Era setembro de 2008 e um bando de piratas somalis fez uma descoberta surpreendente. O cargueiro ucraniano - MV Faina que havia acabado de sequestrar no Golfo de Aden estava repleto de armamento, incluindo 32 tanques de batalha da era soviética – e todo o carregamento era destinado ao governo separatista no sul do Sudão. Os governos da Ucrânia e do Quênia negaram a informação, insistindo que os tanques tinham como destino o exército queniano.

"Esta é uma grande perda para nós", disse Alfred Mutua, porta-voz do governo queniano na ocasião. Mas acontece que os piratas estavam dizendo a verdade – e os quenianos e ucranianos, não, pelo menos em público. De acordo com vários telegramas secretos do Departamento de Estado americano, divulgados pelo WikiLeaks, os tanques não foram as únicas armas que seguiram para o sul do Sudão, mas a última parcela de várias transferências secretas. No momento em que o cargueiro foi apreendido, 67 tanques T-72 já haviam sido entregues para reforçar as forças do sul do Sudão contra o exército de Cartum – um pária internacional pelo abuso dos direitos humanos em Darfur.
--
• _INSTRUÇÃO 1_
Reescreva a parte do trecho sobre o sequestro do MV Faina, começando em "Era setembro de" e seguindo até "o exército queniano.", e substitua "cargueiro" por "navio".
• _INSTRUÇÃO 2_
Por favor, diga se cada afirmação abaixo está de acordo com o trecho sobre o sequestro do MV Faina e cite as palavras do trecho que decidem a resposta.
(a) Os piratas que sequestraram o cargueiro eram somalis.
(b) Quando o cargueiro foi apreendido, nenhum tanque T-72 havia sido entregue ao sul do Sudão.
(c) Os governos da Ucrânia e do Quênia afirmaram que os tanques se destinavam ao exército queniano.

• _MATERIAL FORNECIDO_
--
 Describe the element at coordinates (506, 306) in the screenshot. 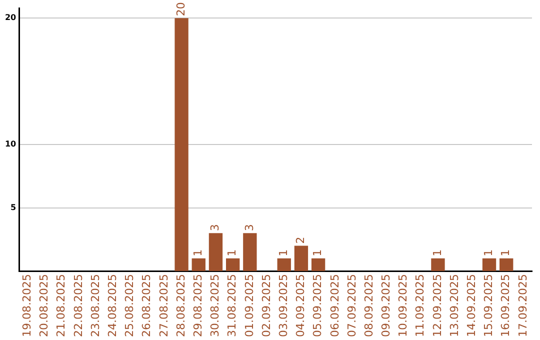

I see `x-tick-label: 16.09.2025` at that location.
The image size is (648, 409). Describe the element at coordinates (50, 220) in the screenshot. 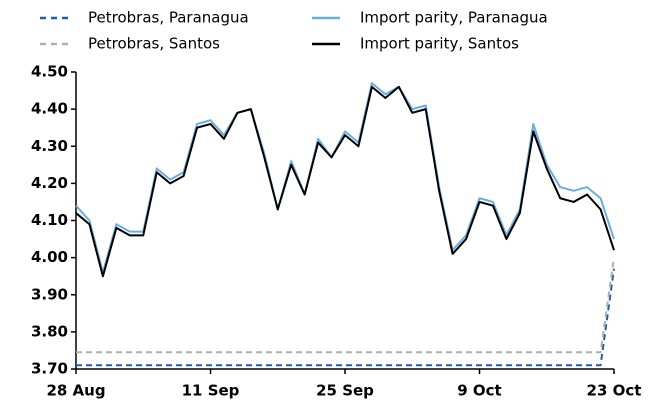

I see `y-tick-label: 4.10` at that location.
--
• _RESPOSTA ESPERADA 1_
Era setembro de 2008 e um bando de piratas somalis fez uma descoberta surpreendente. O navio ucraniano - MV Faina que havia acabado de sequestrar no Golfo de Aden estava repleto de armamento, incluindo 32 tanques de batalha da era soviética – e todo o carregamento era destinado ao governo separatista no sul do Sudão. Os governos da Ucrânia e do Quênia negaram a informação, insistindo que os tanques tinham como destino o exército queniano.

• _RESPOSTA ESPERADA 2_
(a) Sim: "um bando de piratas somalis fez uma descoberta surpreendente".
(b) Não: "67 tanques T-72 já haviam sido entregues para reforçar as forças do sul do Sudão".
(c) Sim: "insistindo que os tanques tinham como destino o exército queniano".